In some contexts, the wounded and the sick face discrimination in access to, and quality of, health care. Although prohibited by international humanitarian law and human rights law, as well as contrary to medical ethics, health-care personnel have refused to treat, or given inferior treatment to patients on the basis of their ethnicity, religion or political affiliation. [..] In recent unrest in Bahrain, Syria and Yemen, protesters have been too afraid to use medical facilities for fear that their wounds will identify them and provoke harsh reprisals.

What the law says:
The four Geneva Conventions of 1949 and their Additional rotocols of 1977 contain the following rules:
• The wounded and the sick, as well as the infirm, and expectant mothers, shall be the object of particular protection and respect.
• The wounded and the sick must be protected against ill-treatment and pillage.
• No one may be left wilfully without medical assistance and care.
• Whenever circumstances permit, and particularly after fighting, each party
to a conflict must, without delay, take all possible measures to search for, collect and evacuate the wounded and the sick without adverse distinction between them.
• The special role of the ICRC is recognized in facilitating the establishment of neutralized zones to protect the wounded, the sick and civilians from the effects of war.
• Parties to a conflict have the first obligation to care for the wounded and the sick. Any care provided by the local population, humanitarian organizations or other third parties does not relieve the parties of their obligations.

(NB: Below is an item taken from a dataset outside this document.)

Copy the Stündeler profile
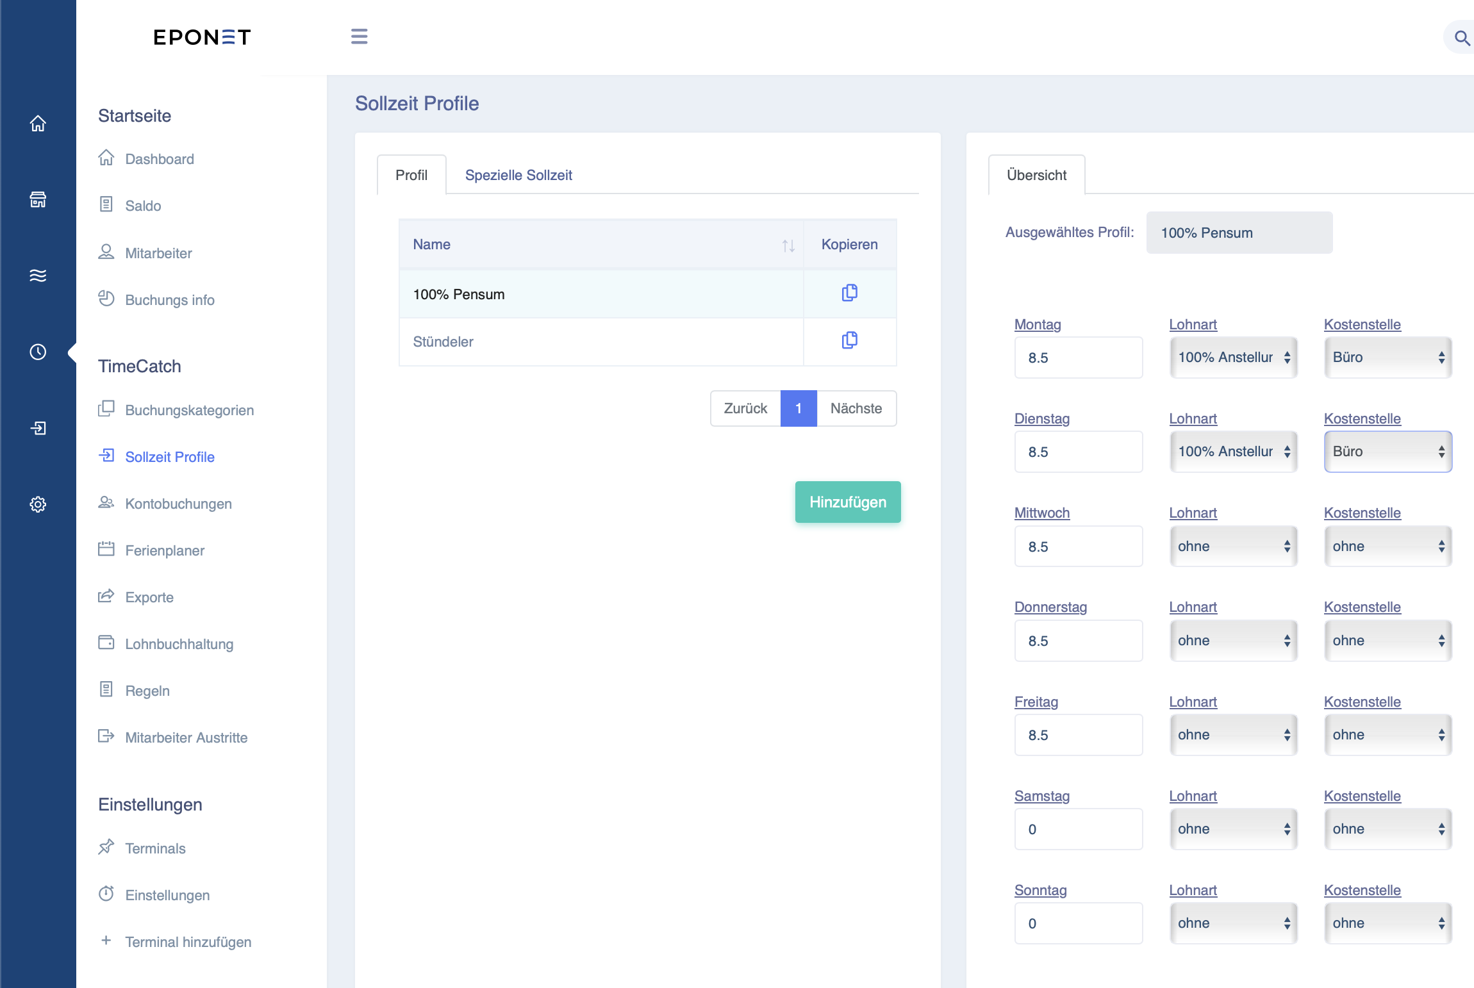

VIOLENCE AGAINST HEALTH-CARE PERSONNEL

Health-care personnel face many challenges working in situations of armed conflict and other violence, having to adapt standards of care to the resources available and dealing with large influxes of patients requiring immediate life-saving attention. Beyond these professional challenges often lie grave dangers associated with the nature of their work.
[..] On occasion, health-care personnel have also been arrested for carrying out their professional responsibilities to treat all in need regardless of who they are and what they have done.
In Bahrain, 47 doctors and nurses who treated protesters have been detained in sweeping arrests of health workers that followed the crackdown on protesters and face trial in a military court on a range of other accusations.

What the Law says:
• Health-care personnel, whether military or civilian, may not be attacked or harmed.
• Health-care personnel shall not be hindered in the performance of their exclusively medical tasks.
• Parties to a conflict shall not harass or punish health-care personnel for performing activities compatible with medical ethics, nor shall they compel them to perform activities contrary to medical ethics or to refrain from performing acts required by medical ethics.
• Medical personnel may not be required to give priority to any person except on medical grounds. Medical personnel decide, in accordance with medical ethics, which patient receives priority.
• The protection of medical personnel ceases when they commit, outside their humanitarian function, acts harmful to the enemy.